Değerli milletvekilleri, Kutlu Doğum Haftası'nın bu yılki teması, bildiğiniz gibi, insanlık onurudur. Diyanet, kendi personelinin onurunu zedeleyen bu davalara âdeta seyirci kalmaktadır. Onurlu din görevlilerimizi ne kendilerinin sokakta bırakılması ne de binlerce liralık borç tahakkuku yıkamamıştır ancak onları inciten tek nokta, yıllardır görev yaptıkları camilerde devlet tarafından "işgalci" olarak adlandırılmalarıdır. Yargıtay 4. Hukuk Dairesinin cami meşrutahanelerinden kira istenemeyeceği yönündeki kararına rağmen, mahkemelerde farklı kararlar çıkması yüzlerce din görevlisini zor durumda bırakmaktadır. 22 Ağustos 2001 tarihinde, Vakıflar Genel Müdürlüğünce "Meşrutanın, vakfiye şartlarına uygun olarak kullanılmasına" şeklinde oy birliğiyle karar alınmasına karşın, din görevlileri aleyhine açılan ecrimisil davaları hâlen devam etmektedir.
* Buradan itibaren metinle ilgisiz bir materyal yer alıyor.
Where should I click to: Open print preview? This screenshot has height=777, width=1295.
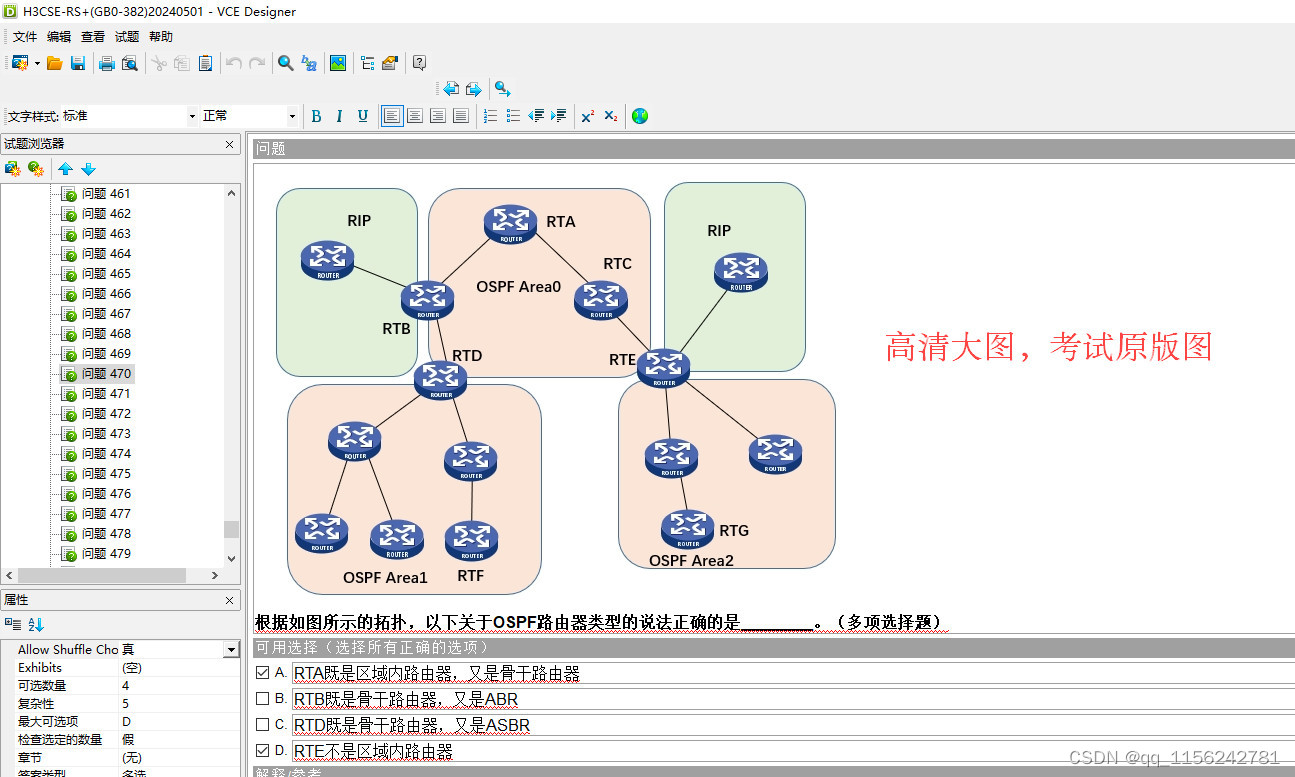click(129, 63)
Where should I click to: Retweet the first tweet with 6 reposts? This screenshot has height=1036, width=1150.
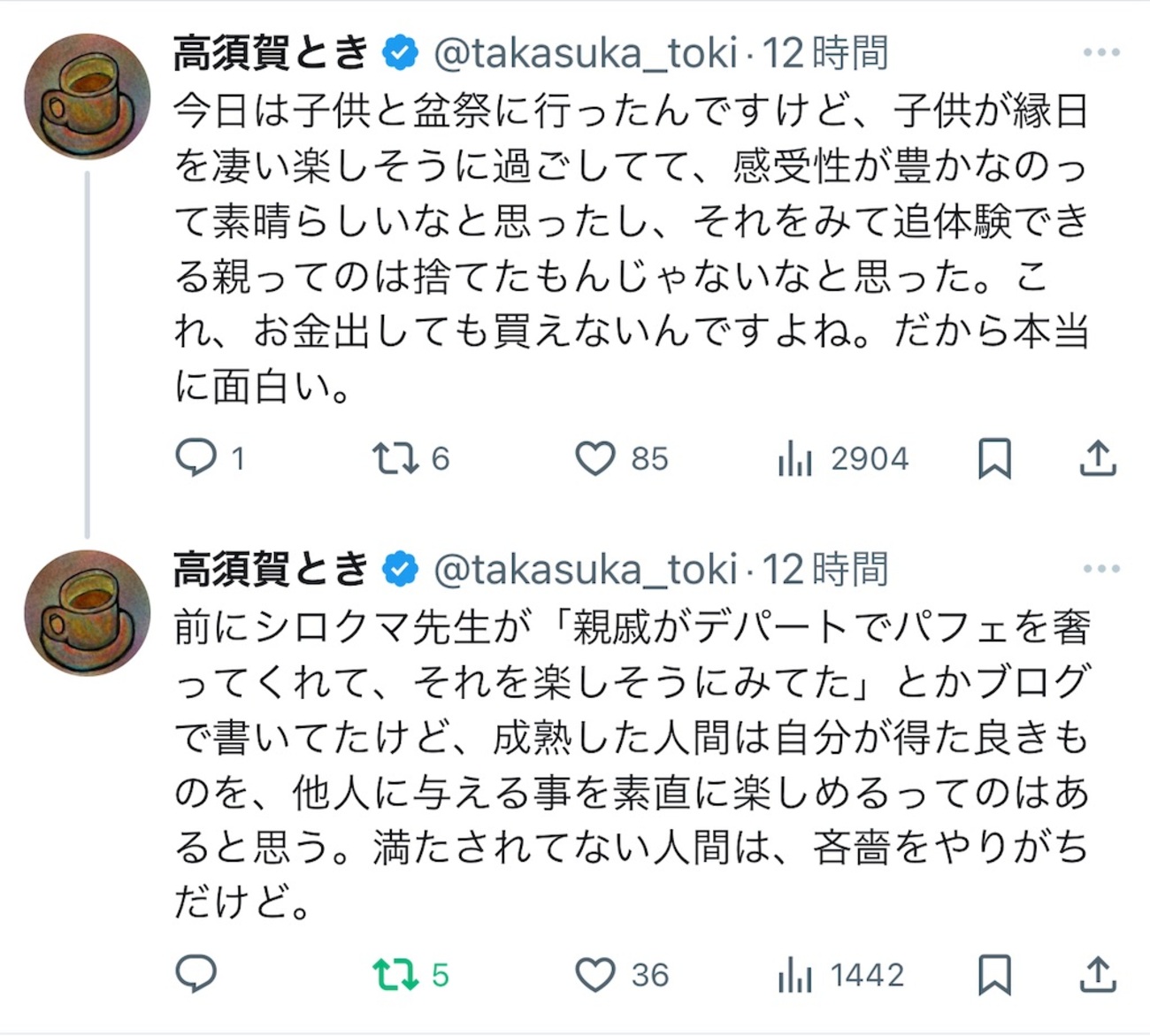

Fatih 1. Sulh Hukuk Mahkemesi, Vakıflar Genel Meclisinin 22/8/2001 tarihli kararının davalıların meşrutalarda oturmasına muvafakat niteliğinde olduğuna, bu nedenle haksız işgal sonucu talep edilen ecrimisle karar vermeye olanak bulunmadığına hükmetmiştir.
Sayın milletvekilleri, tarihî camilerin avlularındaki meşrutalar hayır sahibi ecdadımız tarafından camilerle birlikte yapılmışlardır. Bu meşrutalarda imam-hatipli müezzin kayyum olarak din hizmeti veren din görevlileri ikamet etmektedirler. Bu yerler genellikle bakımsızdırlar. Din görevlileri ya kendi imkânlarıyla veya cami cemaatinin yardımlarıyla buraları tamir ederek günümüze kadar gelmelerini sağlamaktadırlar. Tarihî camilerin çevresi genellikle meskûn mahal değildir. Din görevlileri camiyi ve çevresini gece gündüz hırsızdan, hayduttan, tinerciden, her türlü olumsuzluklardan korumaktadırlar. Sabahın çok erken saatlerinde göreve başlayıp gecenin geç saatlerine kadar görevlerine devam eden din görevlilerinin sabah ve yatsı namazları vakitlerinde görev yerlerinde olmaları ancak cami yanındaki lojmanlarda oturmalarıyla mümkündür.
Sayın milletvekilleri, mülkiyeti vakıflara ait olan tarihî camilerin meşrutalarında ikamet eden din görevlilerinden ücret alınmaması için, bir yıl kadar önce kanun teklifini verdim. Bunun bir an önce görüşülmesini diliyorum.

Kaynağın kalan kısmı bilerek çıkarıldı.